YouTube loosens content moderation rules, citing 'public interest'

YouTube now instructs moderators not to remove content unless more than half of it violates the platform’s policies.

By  Storyboard18Jun 12, 2025 10:20 AM
YouTube loosens content moderation rules, citing 'public interest'
According to training materials reviewed by the Times, YouTube now instructs moderators not to remove content unless more than half of it violates the platform’s policies.

YouTube has relaxed its content moderation rules, now allowing videos that partially violate its policies to remain online if deemed to be in the public interest, The New York Times reported. The change, introduced internally in December 2023, marks a shift in how the platform balances harm reduction with freedom of expression — especially in sensitive areas like politics, health, and social issues.

According to training materials reviewed by the Times, YouTube now instructs moderators not to remove content unless more than half of it violates the platform’s policies. Previously, the threshold was set at 25%. The new approach is said to apply to videos addressing topics such as elections, ideologies, gender, sexuality, immigration, and race.

YouTube is also encouraging moderators to consider whether the "freedom of expression value may outweigh harm risk." If so, they’re told to escalate the decision rather than delete the video outright. The company says this guidance is part of its longstanding exception for educational, documentary, scientific, and artistic content — known internally as the EDSA framework.

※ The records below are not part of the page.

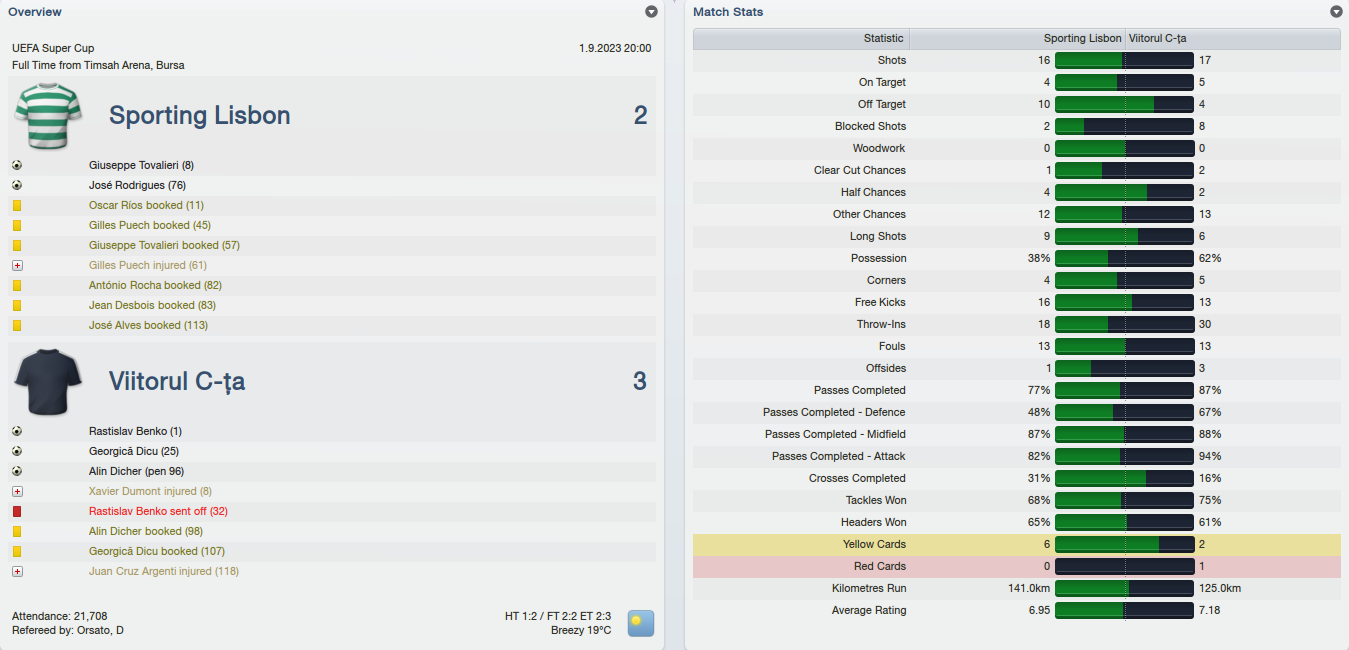Click injury icon beside Xavier Dumont injured

click(17, 491)
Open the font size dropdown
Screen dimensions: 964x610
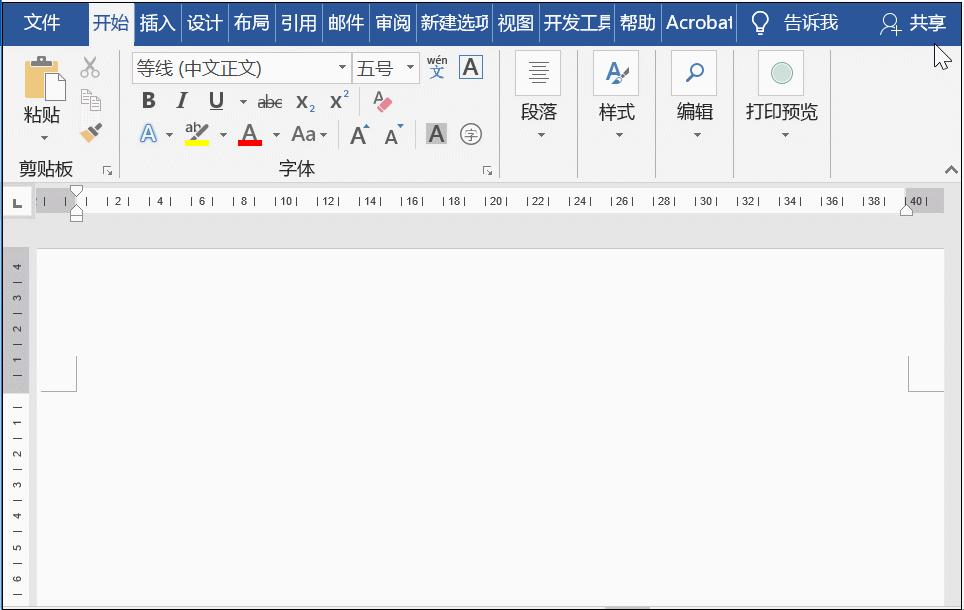click(409, 67)
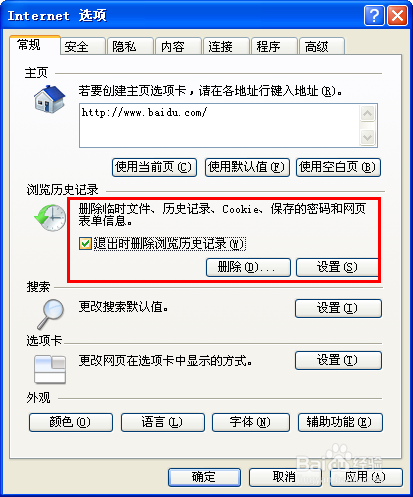Click the 使用当前页(C) button
The height and width of the screenshot is (497, 413).
point(154,167)
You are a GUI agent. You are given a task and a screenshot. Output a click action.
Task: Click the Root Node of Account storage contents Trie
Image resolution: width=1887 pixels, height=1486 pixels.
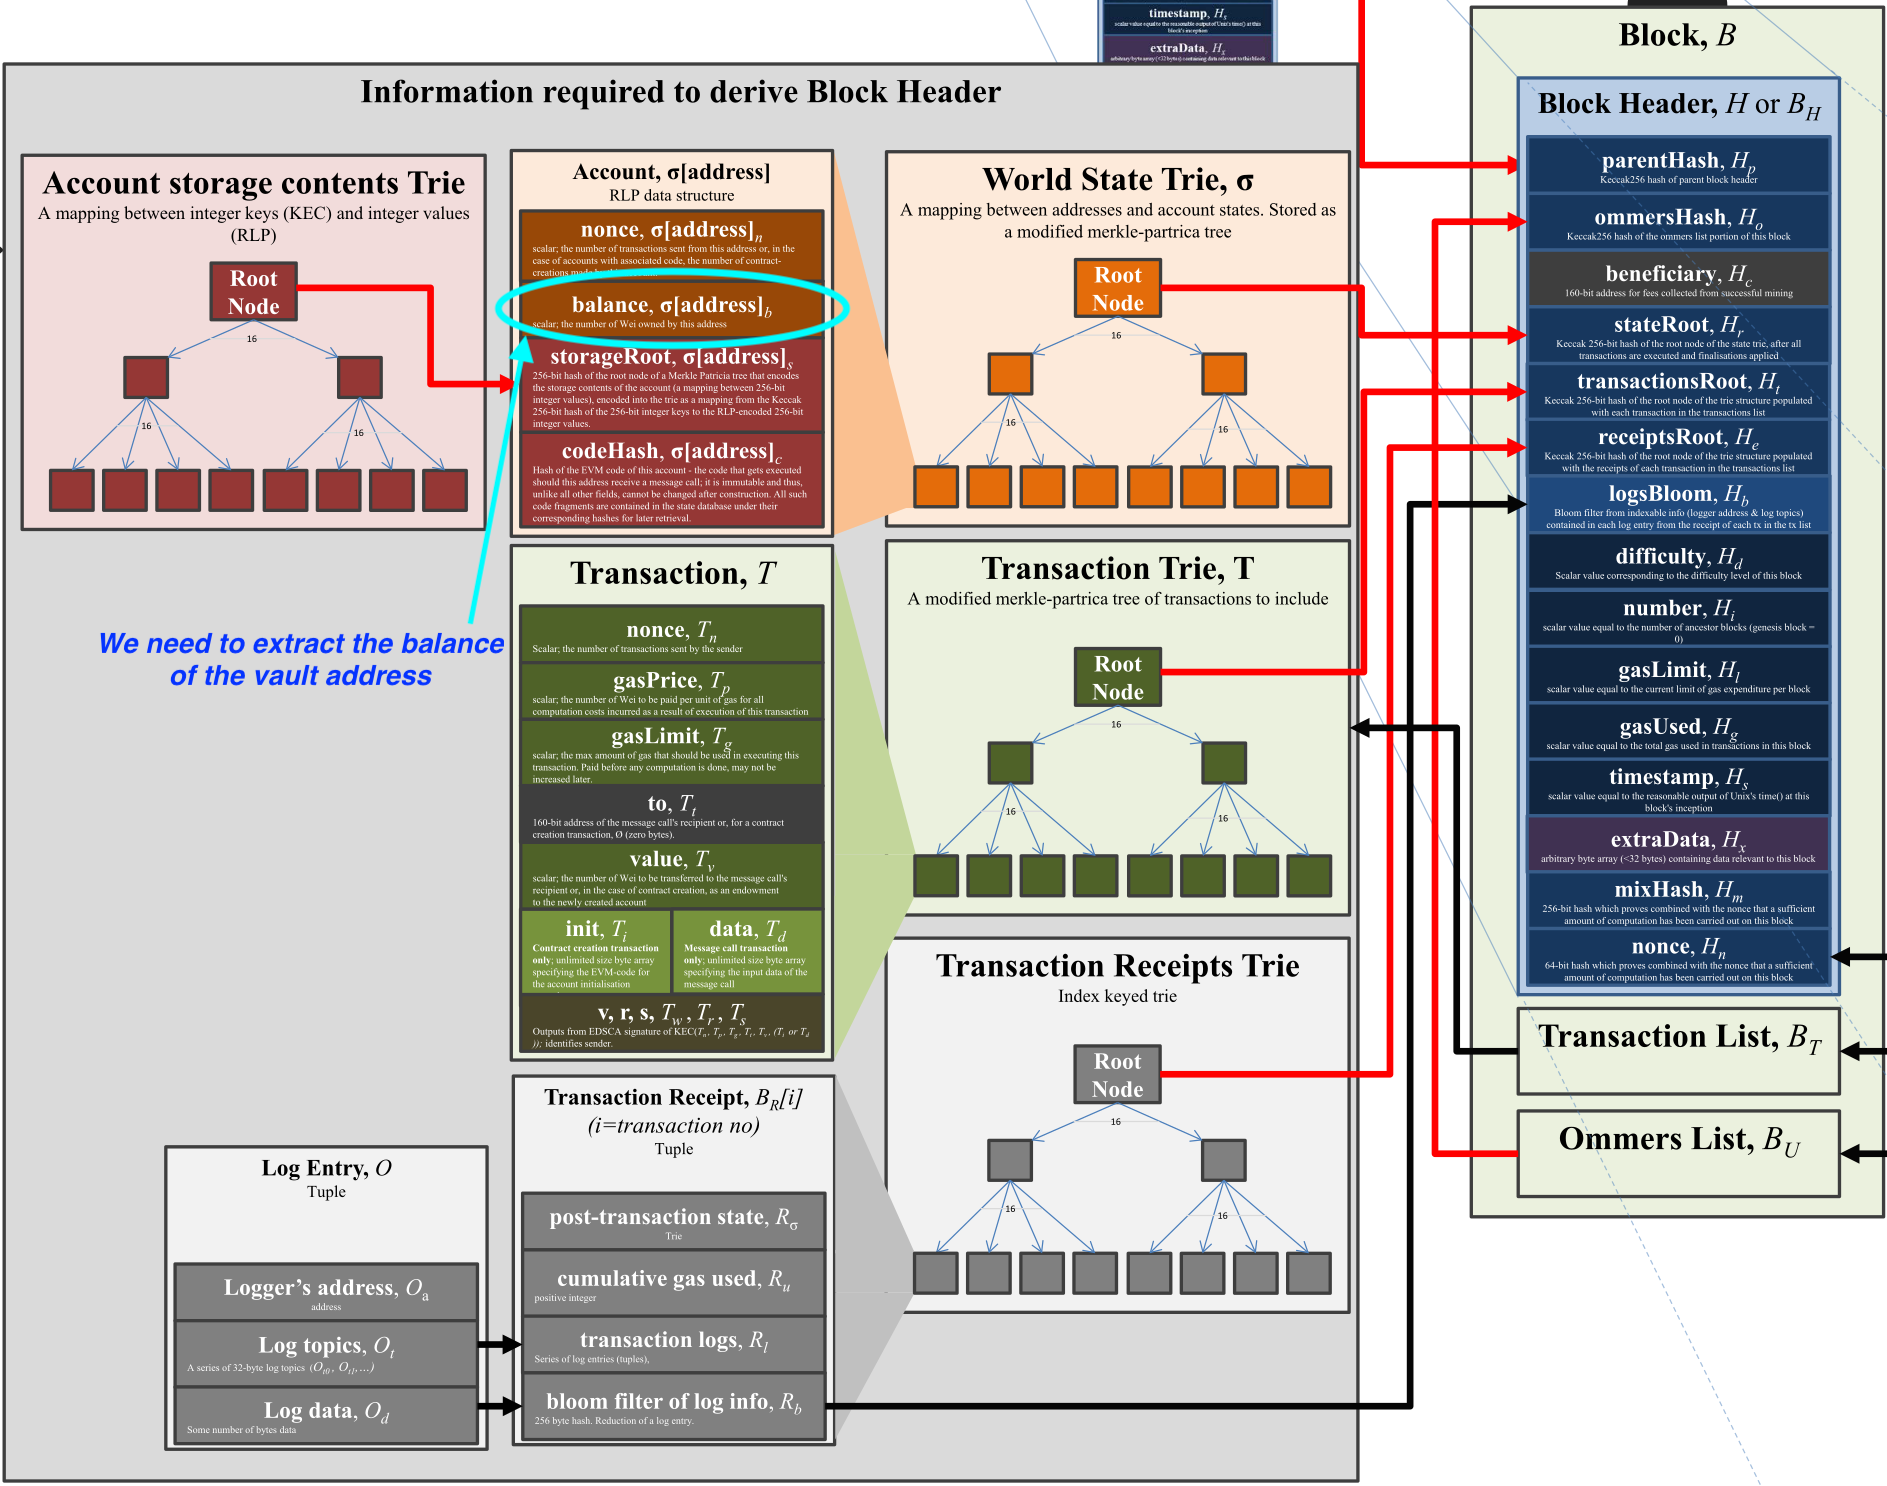[x=253, y=292]
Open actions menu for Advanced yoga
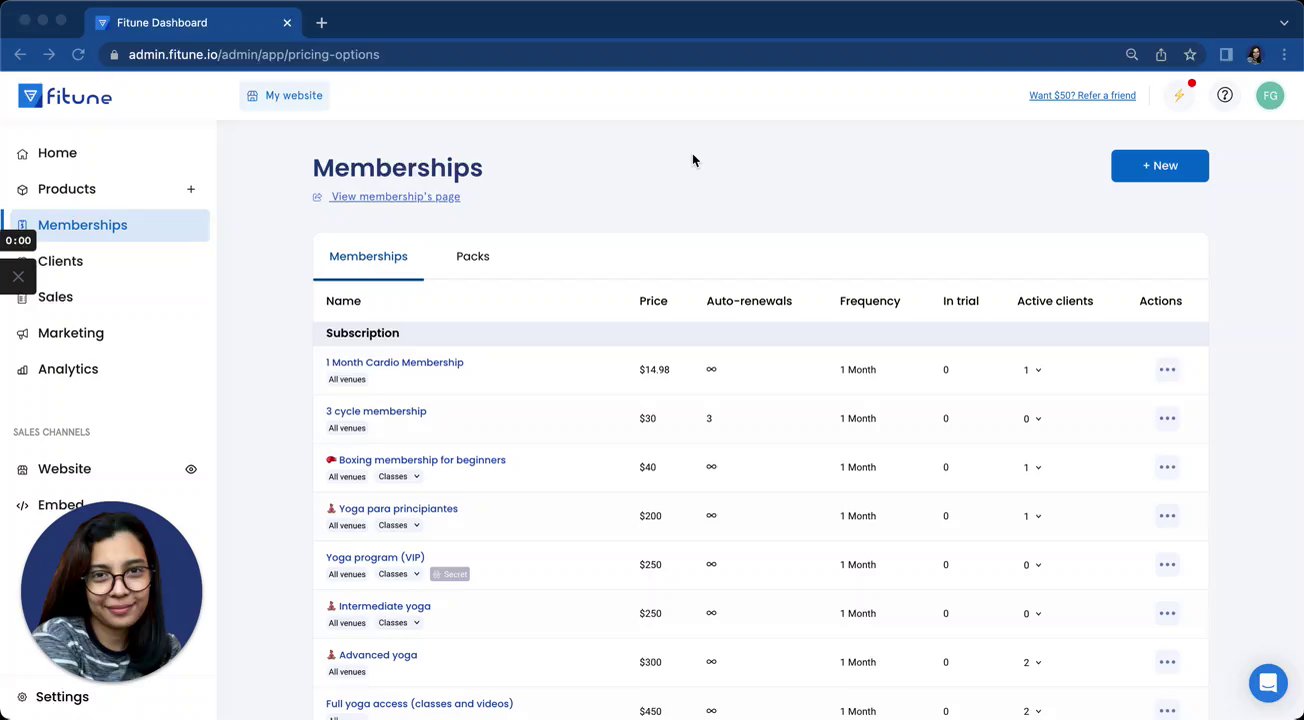 click(x=1167, y=662)

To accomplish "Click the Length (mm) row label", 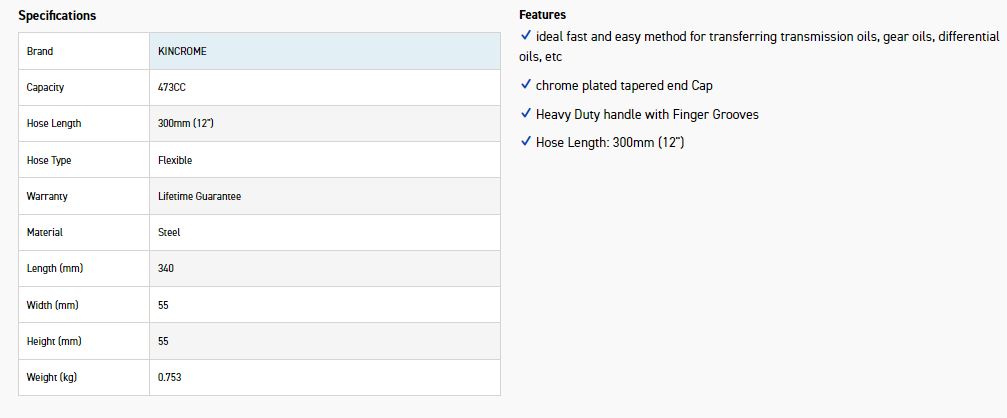I will 53,269.
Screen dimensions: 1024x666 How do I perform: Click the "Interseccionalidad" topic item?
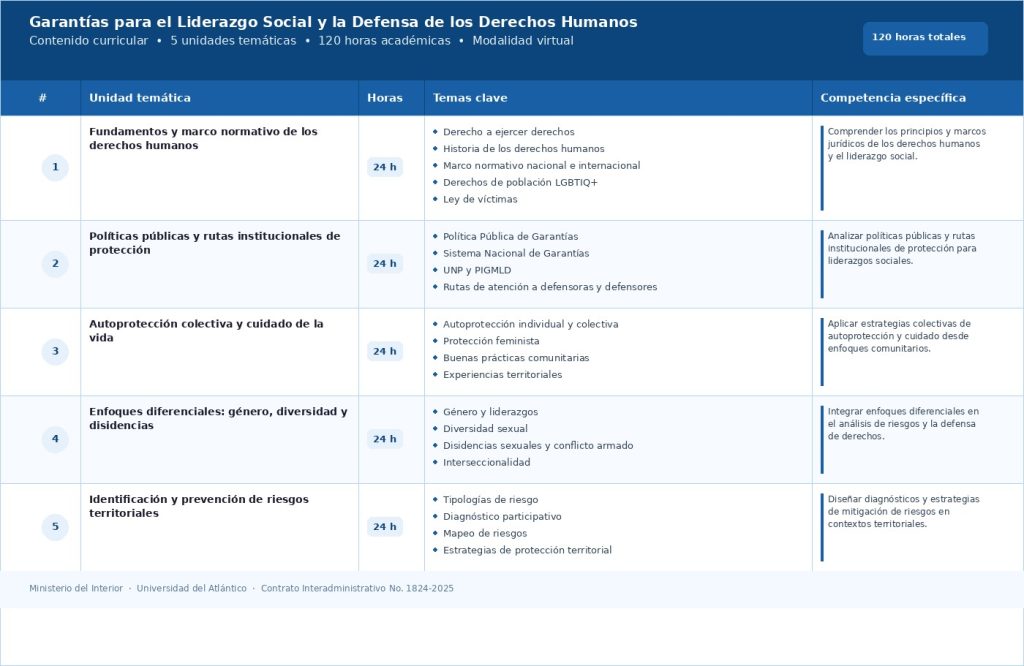487,463
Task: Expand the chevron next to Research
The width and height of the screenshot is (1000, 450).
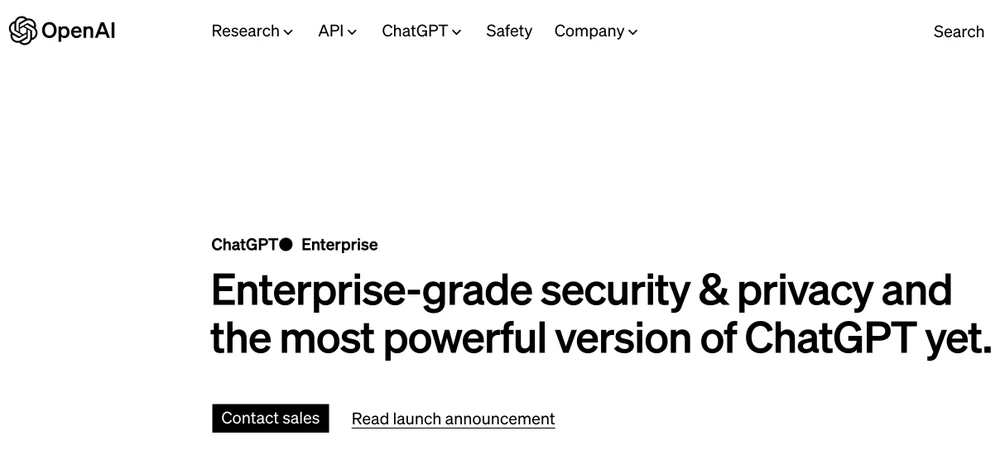Action: (288, 32)

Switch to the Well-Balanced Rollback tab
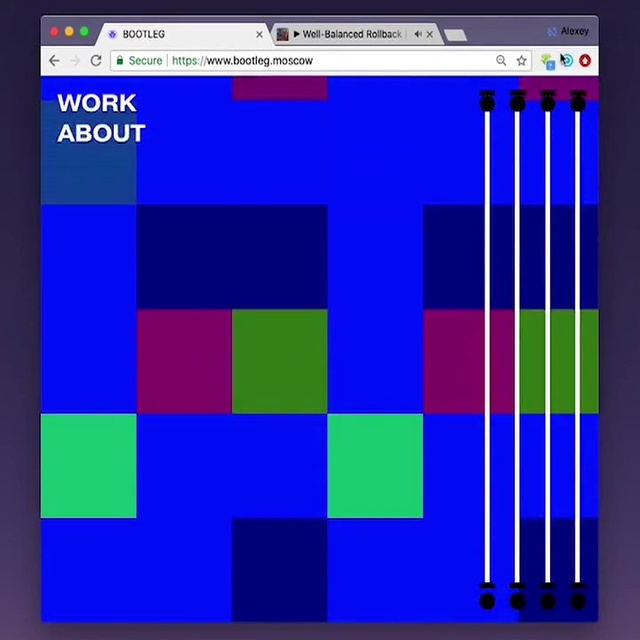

“We regularly update our Community Guidelines to adapt to the content we see on YouTube,” spokesperson Nicole Bell told The Verge. She emphasized that these exceptions only apply to a small percentage of videos and help prevent overly broad enforcement. “This practice allows us to prevent, for example, an hours-long news podcast from being removed for showing one short clip of violence,” she said.

The shift builds on YouTube’s earlier decision — made ahead of the 2024 U.S. elections — to allow content from political candidates to stay up, even when it technically violates platform rules, as long as it is considered valuable for public understanding.

The move follows a wider trend among major social media platforms easing moderation. Meta, for instance, has rolled back some of its own policies on hate speech and misinformation this year, ending third-party fact-checking and introducing community-driven corrections instead, similar to X (formerly Twitter).

YouTube had previously cracked down hard on misinformation during Donald Trump’s presidency and the Covid-19 pandemic, removing false claims about vaccines and election fraud. But the latest shift suggests a new phase of hands-off moderation, especially in politically sensitive content, as platforms face increased scrutiny over censorship and bias.